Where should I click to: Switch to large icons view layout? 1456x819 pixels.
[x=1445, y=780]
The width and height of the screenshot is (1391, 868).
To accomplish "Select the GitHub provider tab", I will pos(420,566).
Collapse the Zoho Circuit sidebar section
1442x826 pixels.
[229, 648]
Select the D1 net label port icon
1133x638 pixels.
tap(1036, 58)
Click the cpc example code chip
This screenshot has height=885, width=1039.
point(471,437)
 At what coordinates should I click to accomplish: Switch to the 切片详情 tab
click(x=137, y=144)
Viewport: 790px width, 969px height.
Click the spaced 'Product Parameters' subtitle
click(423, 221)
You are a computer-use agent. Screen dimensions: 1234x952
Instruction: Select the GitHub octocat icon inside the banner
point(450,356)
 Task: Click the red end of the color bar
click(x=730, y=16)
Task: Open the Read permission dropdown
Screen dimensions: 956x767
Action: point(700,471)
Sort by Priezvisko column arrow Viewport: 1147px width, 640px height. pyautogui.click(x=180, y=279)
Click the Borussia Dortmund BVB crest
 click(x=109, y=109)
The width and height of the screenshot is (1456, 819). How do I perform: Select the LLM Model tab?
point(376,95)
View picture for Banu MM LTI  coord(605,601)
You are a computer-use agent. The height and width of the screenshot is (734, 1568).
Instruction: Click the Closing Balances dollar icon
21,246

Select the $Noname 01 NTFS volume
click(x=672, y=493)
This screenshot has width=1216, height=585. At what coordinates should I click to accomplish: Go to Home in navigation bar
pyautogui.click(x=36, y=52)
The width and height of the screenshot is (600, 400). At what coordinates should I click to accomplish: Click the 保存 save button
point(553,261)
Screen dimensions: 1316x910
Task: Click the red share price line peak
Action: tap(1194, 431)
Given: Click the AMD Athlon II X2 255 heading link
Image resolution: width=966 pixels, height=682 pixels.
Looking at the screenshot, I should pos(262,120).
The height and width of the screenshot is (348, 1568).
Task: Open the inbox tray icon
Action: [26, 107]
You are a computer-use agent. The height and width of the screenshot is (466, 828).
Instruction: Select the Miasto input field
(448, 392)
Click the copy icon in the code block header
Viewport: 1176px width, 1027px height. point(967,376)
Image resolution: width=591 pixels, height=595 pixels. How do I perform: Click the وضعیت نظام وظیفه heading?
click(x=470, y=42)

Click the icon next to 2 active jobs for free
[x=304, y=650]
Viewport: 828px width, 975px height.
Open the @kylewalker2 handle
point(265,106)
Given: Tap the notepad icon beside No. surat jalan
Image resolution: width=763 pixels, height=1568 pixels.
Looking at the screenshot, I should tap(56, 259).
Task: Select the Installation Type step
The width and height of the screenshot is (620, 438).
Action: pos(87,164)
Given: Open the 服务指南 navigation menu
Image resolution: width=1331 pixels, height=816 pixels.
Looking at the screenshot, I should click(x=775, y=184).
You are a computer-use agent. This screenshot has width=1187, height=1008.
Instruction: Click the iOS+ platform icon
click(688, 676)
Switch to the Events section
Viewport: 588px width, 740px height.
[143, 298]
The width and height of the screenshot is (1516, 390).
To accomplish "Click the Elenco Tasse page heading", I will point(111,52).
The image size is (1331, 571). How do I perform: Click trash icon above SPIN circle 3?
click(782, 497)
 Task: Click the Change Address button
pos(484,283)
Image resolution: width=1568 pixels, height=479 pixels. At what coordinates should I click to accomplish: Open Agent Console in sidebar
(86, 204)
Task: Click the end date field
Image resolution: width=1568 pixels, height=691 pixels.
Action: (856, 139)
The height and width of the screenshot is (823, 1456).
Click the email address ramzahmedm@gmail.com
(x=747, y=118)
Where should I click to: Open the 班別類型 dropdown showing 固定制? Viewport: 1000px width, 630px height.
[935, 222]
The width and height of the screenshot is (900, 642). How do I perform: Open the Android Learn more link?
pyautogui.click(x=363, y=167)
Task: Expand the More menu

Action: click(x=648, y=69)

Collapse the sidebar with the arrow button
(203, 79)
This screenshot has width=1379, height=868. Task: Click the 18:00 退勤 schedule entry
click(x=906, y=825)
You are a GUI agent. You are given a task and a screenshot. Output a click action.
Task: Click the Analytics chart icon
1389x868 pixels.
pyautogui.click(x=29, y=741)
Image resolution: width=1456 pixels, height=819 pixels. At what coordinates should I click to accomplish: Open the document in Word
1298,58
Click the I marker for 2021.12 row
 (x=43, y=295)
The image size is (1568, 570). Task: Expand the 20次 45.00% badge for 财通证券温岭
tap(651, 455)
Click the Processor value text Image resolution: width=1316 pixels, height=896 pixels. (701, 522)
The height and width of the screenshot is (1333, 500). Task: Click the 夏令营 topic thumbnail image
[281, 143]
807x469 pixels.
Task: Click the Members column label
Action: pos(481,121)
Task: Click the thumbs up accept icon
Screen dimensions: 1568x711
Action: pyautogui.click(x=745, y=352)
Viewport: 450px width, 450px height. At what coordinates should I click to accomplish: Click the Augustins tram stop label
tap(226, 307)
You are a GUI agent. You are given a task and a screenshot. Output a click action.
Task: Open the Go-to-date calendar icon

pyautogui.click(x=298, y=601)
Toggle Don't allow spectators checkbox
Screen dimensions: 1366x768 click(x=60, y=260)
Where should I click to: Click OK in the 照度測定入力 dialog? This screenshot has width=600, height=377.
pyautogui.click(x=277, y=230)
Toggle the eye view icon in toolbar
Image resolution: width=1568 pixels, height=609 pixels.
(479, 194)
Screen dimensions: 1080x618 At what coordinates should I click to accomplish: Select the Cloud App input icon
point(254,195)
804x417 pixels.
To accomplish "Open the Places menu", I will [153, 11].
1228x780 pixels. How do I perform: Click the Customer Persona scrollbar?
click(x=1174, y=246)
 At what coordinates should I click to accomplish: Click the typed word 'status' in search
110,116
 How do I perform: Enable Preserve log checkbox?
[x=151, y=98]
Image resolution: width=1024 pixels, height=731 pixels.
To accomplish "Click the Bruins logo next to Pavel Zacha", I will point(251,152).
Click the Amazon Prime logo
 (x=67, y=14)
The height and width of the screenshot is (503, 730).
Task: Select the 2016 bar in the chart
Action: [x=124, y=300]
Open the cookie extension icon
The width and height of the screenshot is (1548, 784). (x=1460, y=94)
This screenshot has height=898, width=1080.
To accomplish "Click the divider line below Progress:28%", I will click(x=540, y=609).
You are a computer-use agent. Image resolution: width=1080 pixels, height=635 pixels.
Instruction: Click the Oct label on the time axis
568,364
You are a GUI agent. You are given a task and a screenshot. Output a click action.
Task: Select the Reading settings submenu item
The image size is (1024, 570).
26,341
____
#### TASK TO COMPLETE
Output the data from the line containing "This screenshot has height=898, width=1080." through the end of the data, both ends included, as a Markdown table with the columns No. and Line. Number each row and omit blank lines.

#### FINISHED EXERCISE
| No. | Line |
|---|---|
| 1 | This screenshot has height=898, width=1080. |
| 2 | To accomplish "Click the divider line below Progress:28%", I will click(x=540, y=609). |
| 3 | You are a computer-use agent. Image resolution: width=1080 pixels, height=635 pixels. |
| 4 | Instruction: Click the Oct label on the time axis |
| 5 | 568,364 |
| 6 | You are a GUI agent. You are given a task and a screenshot. Output a click action. |
| 7 | Task: Select the Reading settings submenu item |
| 8 | The image size is (1024, 570). |
| 9 | 26,341 |